__Task goal__.
Copy the data word for word, from the line containing "The image size is (461, 420)." through the last line of the data, both included. Leave out the pictures.

__Information__.
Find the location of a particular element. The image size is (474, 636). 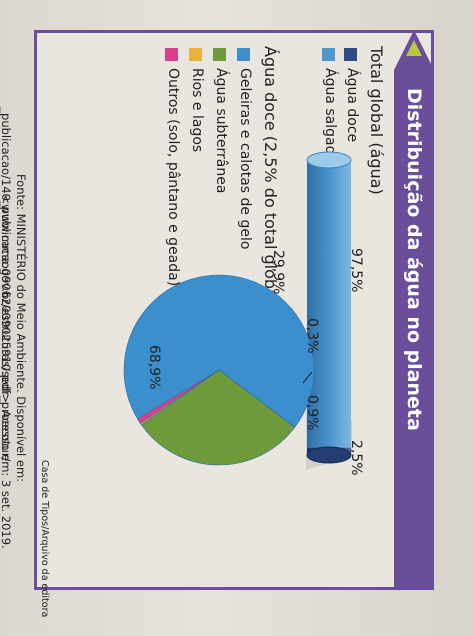

pie-leader-line is located at coordinates (308, 378).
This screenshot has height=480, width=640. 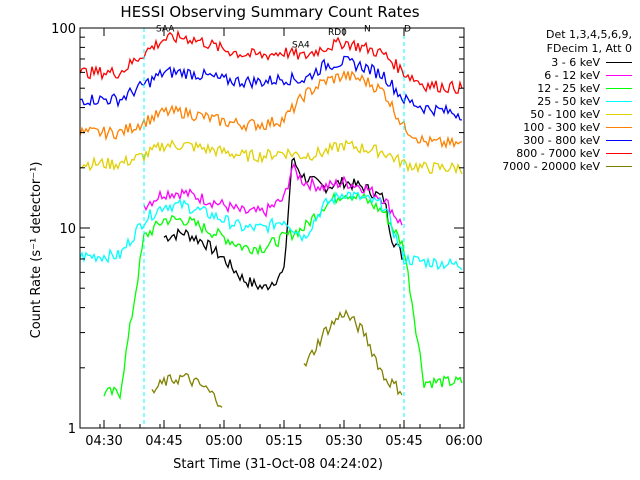 I want to click on legend-label-4: 50 - 100 keV, so click(x=565, y=114).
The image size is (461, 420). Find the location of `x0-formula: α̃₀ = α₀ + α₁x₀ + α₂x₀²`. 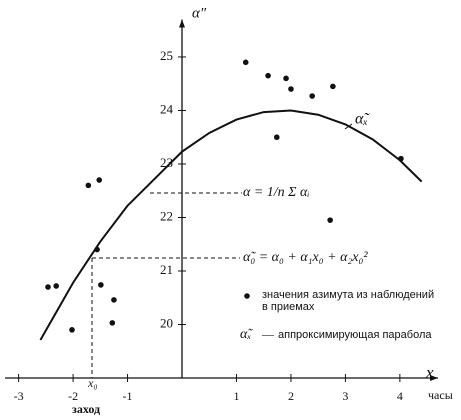

x0-formula: α̃₀ = α₀ + α₁x₀ + α₂x₀² is located at coordinates (306, 258).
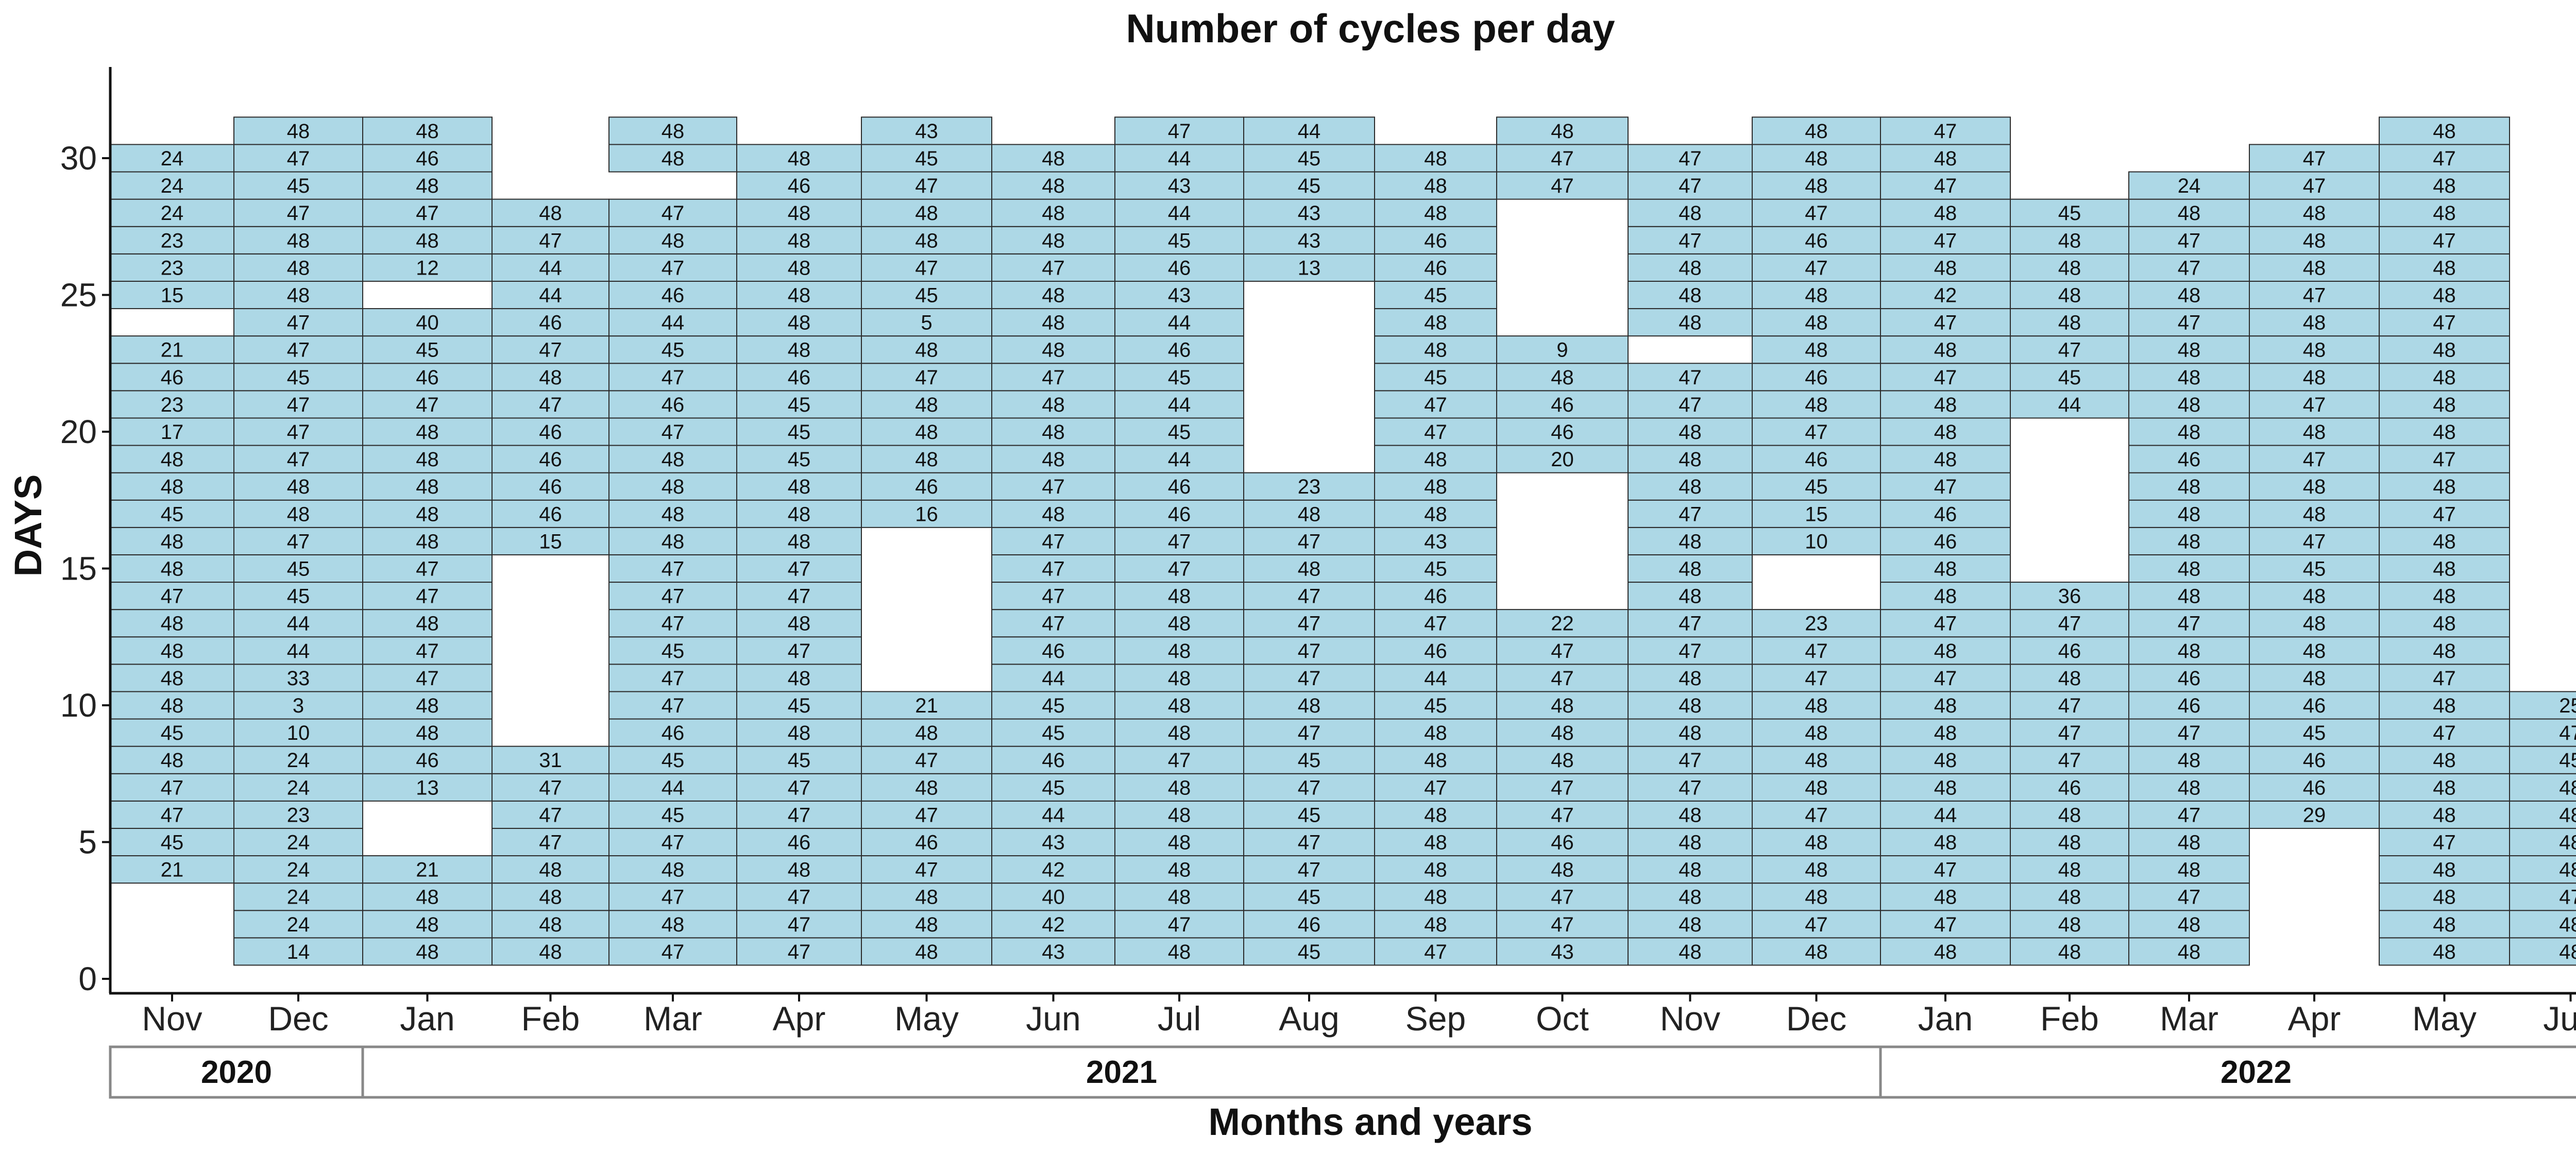  I want to click on heatmap-cell: 23, so click(298, 814).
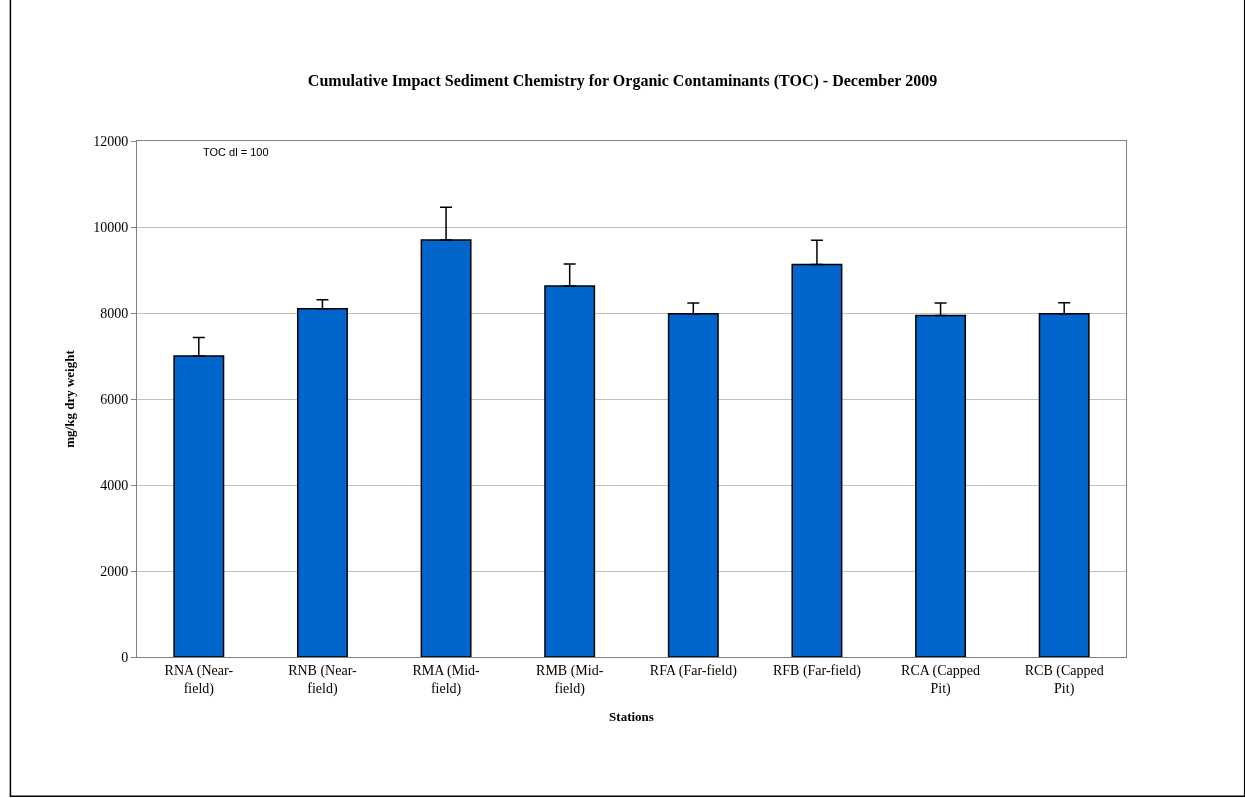 The height and width of the screenshot is (798, 1245). I want to click on x-tick-label: RMB (Mid- field), so click(570, 680).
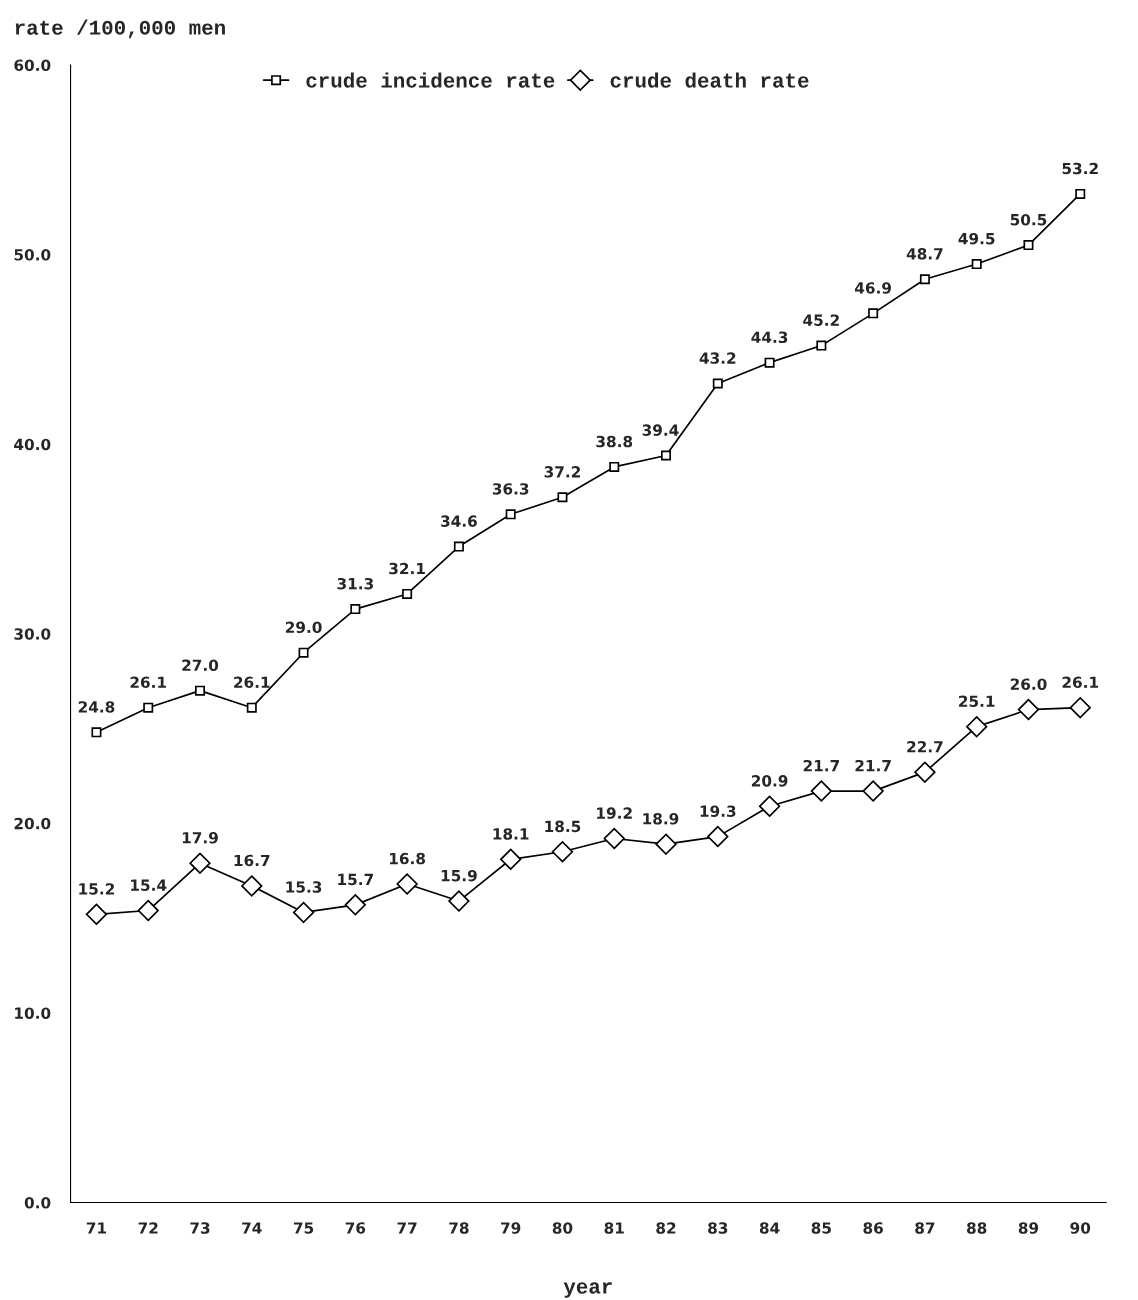 This screenshot has height=1300, width=1138. What do you see at coordinates (430, 80) in the screenshot?
I see `legend-label: crude incidence rate` at bounding box center [430, 80].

__Result of this exercise__.
The image size is (461, 420). Find the location of `x0-formula: α̃₀ = α₀ + α₁x₀ + α₂x₀²`. 

x0-formula: α̃₀ = α₀ + α₁x₀ + α₂x₀² is located at coordinates (306, 258).
  I want to click on heatmap-cell: 23, so click(298, 814).
 The height and width of the screenshot is (798, 1245). I want to click on x-tick-label: RMB (Mid- field), so click(570, 680).
 This screenshot has height=1300, width=1138. What do you see at coordinates (430, 80) in the screenshot?
I see `legend-label: crude incidence rate` at bounding box center [430, 80].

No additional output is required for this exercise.